Webb County Sheriff's Office mugshot
A U.S. Customs and Border Protection (CBP) agent in Texas moonlighted as a serial killer who specifically sought out sex workers as his targets. Thirty-five-year old Juan David Ortiz confessed to the killings after being arrested on Saturday.
A 10-year veteran of CBP, Ortiz was caught after one of his intended victims escaped and sought help from a state trooper refueling his car at a nearby gas station. Ortiz confessed to kidnapping and assaulting the woman who escaped, and to murdering four people whose bodies had been found near a rural road in Webb County over the past two weeks with gunshots to the head. According to police, all of the victims had been working in prostitution.
District Attorney Isidro Alaniz told the Laredo Morning Times that Ortiz qualified as a "serial murderer." Now, said Webb County Sheriff Martin Cuellar, "the county, the city can rest assured we have the serial killer in custody."
But sex workers in Texas and elsewhere can hardly rest safe; there's a reason so many rapists and murderers target them, and it's rooted in their outlaw status.
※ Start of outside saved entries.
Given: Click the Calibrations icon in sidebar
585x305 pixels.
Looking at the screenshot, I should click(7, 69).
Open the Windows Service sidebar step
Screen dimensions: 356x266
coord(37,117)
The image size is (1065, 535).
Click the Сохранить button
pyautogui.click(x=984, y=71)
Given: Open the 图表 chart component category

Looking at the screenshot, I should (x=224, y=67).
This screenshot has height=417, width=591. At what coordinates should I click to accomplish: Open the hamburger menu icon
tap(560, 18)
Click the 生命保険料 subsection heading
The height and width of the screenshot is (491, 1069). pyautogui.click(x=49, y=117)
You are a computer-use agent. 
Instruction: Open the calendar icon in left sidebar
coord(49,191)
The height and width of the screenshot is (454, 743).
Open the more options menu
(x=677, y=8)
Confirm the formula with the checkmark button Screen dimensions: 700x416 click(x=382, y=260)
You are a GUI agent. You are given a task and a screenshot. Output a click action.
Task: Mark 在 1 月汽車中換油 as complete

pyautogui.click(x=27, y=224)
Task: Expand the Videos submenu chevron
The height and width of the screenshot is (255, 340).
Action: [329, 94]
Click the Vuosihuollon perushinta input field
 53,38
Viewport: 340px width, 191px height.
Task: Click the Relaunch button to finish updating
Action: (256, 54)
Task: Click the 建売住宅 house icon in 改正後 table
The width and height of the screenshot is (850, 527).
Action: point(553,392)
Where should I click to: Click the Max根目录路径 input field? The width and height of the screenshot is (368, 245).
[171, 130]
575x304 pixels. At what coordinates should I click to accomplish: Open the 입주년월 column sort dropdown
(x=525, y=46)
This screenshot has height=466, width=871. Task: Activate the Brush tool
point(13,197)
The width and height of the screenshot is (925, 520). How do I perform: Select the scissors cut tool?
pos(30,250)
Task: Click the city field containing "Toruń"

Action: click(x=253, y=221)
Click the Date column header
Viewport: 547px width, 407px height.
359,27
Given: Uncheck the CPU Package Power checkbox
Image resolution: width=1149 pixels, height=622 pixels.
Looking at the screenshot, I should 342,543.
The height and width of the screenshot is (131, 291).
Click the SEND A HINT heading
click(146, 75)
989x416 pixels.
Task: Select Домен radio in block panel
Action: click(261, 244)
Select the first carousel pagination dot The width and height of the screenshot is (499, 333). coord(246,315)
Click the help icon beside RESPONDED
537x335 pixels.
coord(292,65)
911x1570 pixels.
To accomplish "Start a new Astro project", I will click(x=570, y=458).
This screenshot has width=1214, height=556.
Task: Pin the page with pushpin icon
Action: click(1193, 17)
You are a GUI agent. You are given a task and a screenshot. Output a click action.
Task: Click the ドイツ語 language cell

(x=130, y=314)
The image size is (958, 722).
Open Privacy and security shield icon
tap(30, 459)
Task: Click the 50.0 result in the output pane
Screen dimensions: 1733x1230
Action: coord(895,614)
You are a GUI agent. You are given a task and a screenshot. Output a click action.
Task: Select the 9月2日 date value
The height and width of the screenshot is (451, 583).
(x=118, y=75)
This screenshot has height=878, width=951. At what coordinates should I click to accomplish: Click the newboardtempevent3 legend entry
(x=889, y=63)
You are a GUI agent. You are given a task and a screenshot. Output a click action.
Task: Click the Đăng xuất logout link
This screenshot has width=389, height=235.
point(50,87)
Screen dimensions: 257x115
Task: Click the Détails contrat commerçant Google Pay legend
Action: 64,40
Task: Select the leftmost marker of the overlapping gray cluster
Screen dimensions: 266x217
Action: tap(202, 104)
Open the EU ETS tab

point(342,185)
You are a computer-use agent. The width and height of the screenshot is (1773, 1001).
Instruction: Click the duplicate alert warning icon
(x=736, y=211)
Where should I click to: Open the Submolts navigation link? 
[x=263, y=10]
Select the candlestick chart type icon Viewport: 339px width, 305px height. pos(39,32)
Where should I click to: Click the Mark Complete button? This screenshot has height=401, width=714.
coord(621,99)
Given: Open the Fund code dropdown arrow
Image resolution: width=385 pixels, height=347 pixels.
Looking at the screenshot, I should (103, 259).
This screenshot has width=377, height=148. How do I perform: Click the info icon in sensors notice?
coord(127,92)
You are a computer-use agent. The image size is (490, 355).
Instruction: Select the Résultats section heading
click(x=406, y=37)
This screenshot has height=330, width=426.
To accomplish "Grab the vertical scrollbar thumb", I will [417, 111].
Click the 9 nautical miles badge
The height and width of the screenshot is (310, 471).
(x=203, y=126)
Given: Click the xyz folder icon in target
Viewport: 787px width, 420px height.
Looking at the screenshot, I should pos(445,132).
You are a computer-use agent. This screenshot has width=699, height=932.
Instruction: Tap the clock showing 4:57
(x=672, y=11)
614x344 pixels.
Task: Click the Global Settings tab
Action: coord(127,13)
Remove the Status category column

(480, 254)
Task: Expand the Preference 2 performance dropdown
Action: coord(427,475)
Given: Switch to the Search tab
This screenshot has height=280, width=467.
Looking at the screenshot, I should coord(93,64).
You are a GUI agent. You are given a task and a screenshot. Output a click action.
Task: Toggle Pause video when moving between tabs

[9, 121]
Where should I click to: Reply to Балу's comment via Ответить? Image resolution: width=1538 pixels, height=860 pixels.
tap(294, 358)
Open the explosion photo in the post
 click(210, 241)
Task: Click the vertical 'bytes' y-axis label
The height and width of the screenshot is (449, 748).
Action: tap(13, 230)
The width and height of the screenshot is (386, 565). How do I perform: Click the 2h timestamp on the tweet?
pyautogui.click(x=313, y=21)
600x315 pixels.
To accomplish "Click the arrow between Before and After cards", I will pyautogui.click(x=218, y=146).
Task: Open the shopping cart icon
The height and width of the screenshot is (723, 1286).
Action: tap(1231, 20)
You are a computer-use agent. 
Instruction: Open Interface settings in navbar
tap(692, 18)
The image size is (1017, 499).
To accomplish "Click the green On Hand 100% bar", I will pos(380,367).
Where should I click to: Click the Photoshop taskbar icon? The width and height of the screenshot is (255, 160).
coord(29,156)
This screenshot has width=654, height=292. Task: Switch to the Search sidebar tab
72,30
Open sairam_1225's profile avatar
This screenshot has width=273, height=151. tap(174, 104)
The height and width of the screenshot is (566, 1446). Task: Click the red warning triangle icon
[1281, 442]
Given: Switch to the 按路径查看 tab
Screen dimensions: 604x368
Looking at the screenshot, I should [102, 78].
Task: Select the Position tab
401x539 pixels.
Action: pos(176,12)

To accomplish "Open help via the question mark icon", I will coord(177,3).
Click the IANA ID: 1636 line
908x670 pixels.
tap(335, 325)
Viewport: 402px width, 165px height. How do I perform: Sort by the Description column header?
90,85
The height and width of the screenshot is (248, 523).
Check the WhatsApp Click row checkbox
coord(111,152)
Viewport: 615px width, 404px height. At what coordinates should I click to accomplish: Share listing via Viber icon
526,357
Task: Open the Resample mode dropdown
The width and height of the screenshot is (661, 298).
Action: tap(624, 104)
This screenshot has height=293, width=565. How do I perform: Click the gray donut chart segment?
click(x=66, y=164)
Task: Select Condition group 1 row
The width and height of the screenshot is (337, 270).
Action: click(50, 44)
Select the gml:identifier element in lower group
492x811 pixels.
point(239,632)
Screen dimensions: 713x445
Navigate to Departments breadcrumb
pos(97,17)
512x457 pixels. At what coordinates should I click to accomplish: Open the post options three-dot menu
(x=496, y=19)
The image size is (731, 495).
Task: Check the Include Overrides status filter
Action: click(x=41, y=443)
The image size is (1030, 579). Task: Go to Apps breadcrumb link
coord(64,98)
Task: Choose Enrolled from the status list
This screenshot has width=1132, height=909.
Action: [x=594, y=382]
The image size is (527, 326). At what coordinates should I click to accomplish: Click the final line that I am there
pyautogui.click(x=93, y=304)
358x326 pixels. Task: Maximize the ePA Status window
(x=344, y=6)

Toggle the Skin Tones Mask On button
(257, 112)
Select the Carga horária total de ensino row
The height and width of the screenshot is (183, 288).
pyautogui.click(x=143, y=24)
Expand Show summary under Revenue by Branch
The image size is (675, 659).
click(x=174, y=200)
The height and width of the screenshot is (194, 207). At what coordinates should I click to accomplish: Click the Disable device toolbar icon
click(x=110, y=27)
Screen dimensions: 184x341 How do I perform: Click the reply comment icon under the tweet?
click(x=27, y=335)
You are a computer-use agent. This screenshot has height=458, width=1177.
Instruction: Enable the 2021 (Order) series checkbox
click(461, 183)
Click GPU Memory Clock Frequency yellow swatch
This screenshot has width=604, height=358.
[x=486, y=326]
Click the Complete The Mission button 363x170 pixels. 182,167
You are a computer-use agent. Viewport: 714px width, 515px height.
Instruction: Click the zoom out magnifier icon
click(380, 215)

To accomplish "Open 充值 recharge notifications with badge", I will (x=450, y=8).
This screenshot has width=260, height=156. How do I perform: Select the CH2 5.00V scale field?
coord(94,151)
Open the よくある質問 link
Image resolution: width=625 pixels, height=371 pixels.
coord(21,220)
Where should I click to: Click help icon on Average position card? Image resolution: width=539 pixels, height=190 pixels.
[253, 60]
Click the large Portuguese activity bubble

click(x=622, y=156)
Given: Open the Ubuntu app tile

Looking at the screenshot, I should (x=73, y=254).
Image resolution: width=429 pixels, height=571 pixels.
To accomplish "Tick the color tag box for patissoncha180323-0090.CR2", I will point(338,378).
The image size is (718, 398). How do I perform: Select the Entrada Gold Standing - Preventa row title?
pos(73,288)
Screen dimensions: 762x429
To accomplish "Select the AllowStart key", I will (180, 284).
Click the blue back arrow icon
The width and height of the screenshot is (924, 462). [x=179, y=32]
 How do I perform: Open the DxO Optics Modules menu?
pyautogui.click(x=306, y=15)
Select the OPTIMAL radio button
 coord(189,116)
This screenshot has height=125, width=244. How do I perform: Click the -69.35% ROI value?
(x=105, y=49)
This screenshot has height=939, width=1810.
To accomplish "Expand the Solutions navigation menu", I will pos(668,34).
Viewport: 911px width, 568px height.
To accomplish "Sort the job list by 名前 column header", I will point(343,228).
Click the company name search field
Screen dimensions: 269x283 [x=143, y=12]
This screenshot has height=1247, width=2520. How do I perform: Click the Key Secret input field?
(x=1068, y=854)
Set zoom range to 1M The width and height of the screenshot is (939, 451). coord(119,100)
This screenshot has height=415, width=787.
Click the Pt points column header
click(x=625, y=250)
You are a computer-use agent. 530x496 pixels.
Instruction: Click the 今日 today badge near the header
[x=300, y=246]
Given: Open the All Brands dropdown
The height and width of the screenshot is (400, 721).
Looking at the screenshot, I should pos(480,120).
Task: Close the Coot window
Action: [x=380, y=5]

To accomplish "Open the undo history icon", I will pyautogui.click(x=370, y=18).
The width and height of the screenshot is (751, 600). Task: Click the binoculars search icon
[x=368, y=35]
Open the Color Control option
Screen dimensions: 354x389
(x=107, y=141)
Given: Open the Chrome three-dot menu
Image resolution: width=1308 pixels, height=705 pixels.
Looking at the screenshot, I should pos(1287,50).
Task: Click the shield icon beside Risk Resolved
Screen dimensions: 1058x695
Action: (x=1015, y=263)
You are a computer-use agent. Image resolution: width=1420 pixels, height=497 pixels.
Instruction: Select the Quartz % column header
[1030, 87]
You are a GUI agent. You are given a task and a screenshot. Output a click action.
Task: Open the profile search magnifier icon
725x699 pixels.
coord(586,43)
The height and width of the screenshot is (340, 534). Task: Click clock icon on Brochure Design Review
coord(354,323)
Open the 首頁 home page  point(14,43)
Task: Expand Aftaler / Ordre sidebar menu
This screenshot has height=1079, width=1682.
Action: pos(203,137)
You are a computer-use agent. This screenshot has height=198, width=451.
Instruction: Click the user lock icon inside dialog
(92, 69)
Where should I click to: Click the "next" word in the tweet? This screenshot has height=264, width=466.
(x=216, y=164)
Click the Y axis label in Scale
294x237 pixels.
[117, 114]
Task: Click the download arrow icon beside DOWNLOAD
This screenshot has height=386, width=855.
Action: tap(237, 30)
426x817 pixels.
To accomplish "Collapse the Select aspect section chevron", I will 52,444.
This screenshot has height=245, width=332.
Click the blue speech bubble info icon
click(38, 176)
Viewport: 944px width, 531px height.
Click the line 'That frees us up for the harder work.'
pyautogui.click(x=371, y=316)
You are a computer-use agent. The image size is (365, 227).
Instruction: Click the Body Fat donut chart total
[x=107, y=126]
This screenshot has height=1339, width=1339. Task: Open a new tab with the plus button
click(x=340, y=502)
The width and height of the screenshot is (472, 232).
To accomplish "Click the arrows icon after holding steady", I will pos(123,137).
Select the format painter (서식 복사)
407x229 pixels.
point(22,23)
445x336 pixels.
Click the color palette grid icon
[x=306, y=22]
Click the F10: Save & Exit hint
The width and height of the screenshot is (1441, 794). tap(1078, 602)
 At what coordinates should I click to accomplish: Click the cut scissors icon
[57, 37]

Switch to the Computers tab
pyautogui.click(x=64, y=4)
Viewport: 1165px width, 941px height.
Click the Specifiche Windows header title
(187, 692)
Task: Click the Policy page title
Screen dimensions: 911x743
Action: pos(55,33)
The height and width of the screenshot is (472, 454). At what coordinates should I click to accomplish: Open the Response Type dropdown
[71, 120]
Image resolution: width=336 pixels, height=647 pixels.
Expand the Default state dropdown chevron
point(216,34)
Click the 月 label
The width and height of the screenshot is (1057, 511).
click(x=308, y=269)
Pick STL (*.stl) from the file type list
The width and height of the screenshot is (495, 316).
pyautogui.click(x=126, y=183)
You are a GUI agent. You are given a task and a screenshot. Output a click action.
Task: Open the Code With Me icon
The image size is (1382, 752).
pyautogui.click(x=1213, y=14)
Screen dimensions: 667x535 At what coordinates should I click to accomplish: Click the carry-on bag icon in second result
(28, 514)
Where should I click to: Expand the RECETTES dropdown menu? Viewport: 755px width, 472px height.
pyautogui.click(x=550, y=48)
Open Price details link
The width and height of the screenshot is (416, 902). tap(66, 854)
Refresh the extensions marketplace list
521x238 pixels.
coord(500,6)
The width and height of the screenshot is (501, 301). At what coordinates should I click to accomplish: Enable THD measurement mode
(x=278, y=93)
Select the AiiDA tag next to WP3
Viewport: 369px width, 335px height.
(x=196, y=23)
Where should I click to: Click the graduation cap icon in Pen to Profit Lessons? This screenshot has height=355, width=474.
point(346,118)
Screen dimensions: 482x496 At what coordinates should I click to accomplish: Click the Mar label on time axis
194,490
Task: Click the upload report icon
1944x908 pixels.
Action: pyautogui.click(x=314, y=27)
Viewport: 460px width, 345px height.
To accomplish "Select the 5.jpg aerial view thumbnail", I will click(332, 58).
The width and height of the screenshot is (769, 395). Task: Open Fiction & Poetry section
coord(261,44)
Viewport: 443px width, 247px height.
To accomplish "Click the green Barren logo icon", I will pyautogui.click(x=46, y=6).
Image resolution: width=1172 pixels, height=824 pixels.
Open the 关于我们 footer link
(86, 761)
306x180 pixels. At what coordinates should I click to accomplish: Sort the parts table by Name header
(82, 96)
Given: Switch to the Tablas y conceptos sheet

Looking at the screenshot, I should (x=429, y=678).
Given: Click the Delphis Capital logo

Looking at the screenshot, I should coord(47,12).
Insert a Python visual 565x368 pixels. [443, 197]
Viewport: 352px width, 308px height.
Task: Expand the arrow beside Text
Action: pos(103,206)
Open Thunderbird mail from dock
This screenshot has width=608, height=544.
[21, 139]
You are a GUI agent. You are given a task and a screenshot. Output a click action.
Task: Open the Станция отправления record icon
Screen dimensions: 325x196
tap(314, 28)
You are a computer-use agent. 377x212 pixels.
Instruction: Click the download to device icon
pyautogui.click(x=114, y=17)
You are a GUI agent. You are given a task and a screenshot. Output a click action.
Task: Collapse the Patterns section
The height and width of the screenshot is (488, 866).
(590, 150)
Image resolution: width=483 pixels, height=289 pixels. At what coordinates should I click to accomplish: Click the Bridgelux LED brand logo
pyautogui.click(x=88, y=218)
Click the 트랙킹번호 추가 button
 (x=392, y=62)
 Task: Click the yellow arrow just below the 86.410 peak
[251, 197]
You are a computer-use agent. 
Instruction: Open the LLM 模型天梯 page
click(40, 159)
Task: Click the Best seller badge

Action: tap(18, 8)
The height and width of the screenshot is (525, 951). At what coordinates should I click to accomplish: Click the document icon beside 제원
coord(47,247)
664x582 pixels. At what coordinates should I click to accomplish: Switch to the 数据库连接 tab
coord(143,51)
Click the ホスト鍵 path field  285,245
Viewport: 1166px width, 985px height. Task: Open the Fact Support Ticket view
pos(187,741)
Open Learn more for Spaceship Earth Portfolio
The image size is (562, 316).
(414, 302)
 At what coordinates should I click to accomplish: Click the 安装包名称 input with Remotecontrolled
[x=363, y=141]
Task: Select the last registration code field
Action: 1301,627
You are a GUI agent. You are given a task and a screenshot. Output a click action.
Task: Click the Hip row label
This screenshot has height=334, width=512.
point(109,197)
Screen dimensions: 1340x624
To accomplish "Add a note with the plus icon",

The criminalization of prostitution forces people to work without the protections afforded in decriminalized and legalized industries, and recent misguided efforts to get tough on "sex traffickers" have only made things worse for those selling sex.
Increasing penalties and stings on anyone associated with sex workers makes it harder for them to work with anyone else, including other sex workers, in ways that drastically increase safety. And sex workers say that the shutdown of Backpage and other sites that allowed adult ads, the new federal ban on prostitution advertising (SESTA-FOSTA), and the response to SESTA-FOSTA from digital platforms has forced them into more dangerous working conditions, including picking up customers on the streets.
Dangerous clients aren't the only ones who benefit from prostitution criminalization. There's an ongoing onslaught of stories of police exploiting and abusing sex workers—something they can get away with because they hold their freedom in their hands. The range of recent abuses includes sexually assaulting those they arrest, killing a woman who fought back, protecting organized prostitution rings run by former colleagues, and using "human trafficking" as a pretense to round up immigrants.
Ortiz is only one in a long line of law-enforcement agents who rely on sex workers' state-sanctioned second-class status to get away with crimes against them.
He is also the second Laredo-area Border Patrol agent in 2018 to be charged with multiple murders. In August, Ronald Anthony Burgos-Aviles was indicted on two counts of capital murder involving the April deaths of his girlfriend and their 1-year-old daughter.
According to Ortiz's arrest-warrant affadavit, he picked up all of his victims on or around Laredo's San Bernardo Avenue. Police have not released information about his motive. He is being held on a $2.5 million bond.